* **À FAIRE**:
- A) Recopiez mot pour mot le passage de l'extrait sur l'« État startup » qui commence par « C’est précisément cet » et se poursuit jusqu'à « pu nous enseigner. ».
- B) Résumez en deux phrases l'extrait sur l'« État startup ».

* **EXTRAIT SOURCE**:
"""

C’est précisément cet état d’esprit que nous souhaitons aujourd’hui voir fleurir chez nous. Notre espoir est de progresser vers ce que je me permets d’appeler un « État startup », dans lequel l’État lui-même incarnerait pleinement l’esprit entrepreneurial à tous les niveaux : administratif, éducatif, économique et social. Un État où chacun pourrait oser, apprendre de ses erreurs, et célébrer des réussites partagées dans un projet commun. Et si l’on dit qu’une startup apprend davantage de ses échecs que de ses victoires, c’est peut-être parce que, trop souvent, la victoire nous endort ou nous aveugle. Le manque de lucidité au moment de gagner peut nous faire rater l’essentiel : ce que cette victoire aurait pu nous enseigner.
Mais en attendant que cette vision prenne pleinement forme, pourquoi ne pas saisir cette troisième édition du Gitex Africa comme terrain d’expérimentation ? Adoptons l’esprit « lean » des startups : lançons-nous sans prétention, avançons par itérations, apprenons vite, et construisons ensemble les bases de nos futurs succès.

"""

* **DONNÉES FOURNIES**:
"""

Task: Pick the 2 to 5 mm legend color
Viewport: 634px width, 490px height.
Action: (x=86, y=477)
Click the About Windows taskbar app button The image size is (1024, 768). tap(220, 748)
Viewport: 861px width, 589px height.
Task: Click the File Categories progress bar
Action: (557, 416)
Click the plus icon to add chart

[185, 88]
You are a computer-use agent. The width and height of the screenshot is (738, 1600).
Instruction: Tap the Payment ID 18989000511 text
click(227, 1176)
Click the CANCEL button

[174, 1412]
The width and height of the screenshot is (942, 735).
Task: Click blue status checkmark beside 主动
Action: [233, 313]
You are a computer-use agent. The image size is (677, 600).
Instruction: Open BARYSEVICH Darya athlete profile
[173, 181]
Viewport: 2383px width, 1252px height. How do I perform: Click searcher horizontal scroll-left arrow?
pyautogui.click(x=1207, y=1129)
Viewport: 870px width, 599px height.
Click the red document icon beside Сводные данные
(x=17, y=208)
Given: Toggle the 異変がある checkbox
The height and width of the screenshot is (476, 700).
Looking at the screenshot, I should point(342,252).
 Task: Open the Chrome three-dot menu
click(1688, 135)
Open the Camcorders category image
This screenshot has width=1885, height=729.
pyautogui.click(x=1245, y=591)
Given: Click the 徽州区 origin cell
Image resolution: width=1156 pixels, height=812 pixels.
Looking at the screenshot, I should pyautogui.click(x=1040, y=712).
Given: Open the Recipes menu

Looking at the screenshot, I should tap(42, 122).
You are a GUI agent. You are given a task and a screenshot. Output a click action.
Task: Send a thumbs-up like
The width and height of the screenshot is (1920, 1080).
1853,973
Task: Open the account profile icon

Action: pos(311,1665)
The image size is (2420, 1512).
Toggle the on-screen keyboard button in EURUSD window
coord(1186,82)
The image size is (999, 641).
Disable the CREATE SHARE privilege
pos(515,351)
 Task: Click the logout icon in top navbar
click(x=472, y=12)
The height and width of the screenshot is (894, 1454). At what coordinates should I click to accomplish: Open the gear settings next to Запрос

"""

* **RÉPONSES**:
- A)
C’est précisément cet état d’esprit que nous souhaitons aujourd’hui voir fleurir chez nous. Notre espoir est de progresser vers ce que je me permets d’appeler un « État startup », dans lequel l’État lui-même incarnerait pleinement l’esprit entrepreneurial à tous les niveaux : administratif, éducatif, économique et social. Un État où chacun pourrait oser, apprendre de ses erreurs, et célébrer des réussites partagées dans un projet commun. Et si l’on dit qu’une startup apprend davantage de ses échecs que de ses victoires, c’est peut-être parce que, trop souvent, la victoire nous endort ou nous aveugle. Le manque de lucidité au moment de gagner peut nous faire rater l’essentiel : ce que cette victoire aurait pu nous enseigner.

- B) Le texte souhaite progresser vers un « État startup » qui incarnerait l'esprit entrepreneurial à tous les niveaux, où chacun pourrait oser, apprendre de ses erreurs et célébrer des réussites partagées, car la victoire peut endormir ou aveugler. En attendant, il propose de faire de la troisième édition du Gitex Africa un terrain d'expérimentation selon l'esprit « lean » des startups, pour avancer par itérations, apprendre vite et construire ensemble les bases des futurs succès.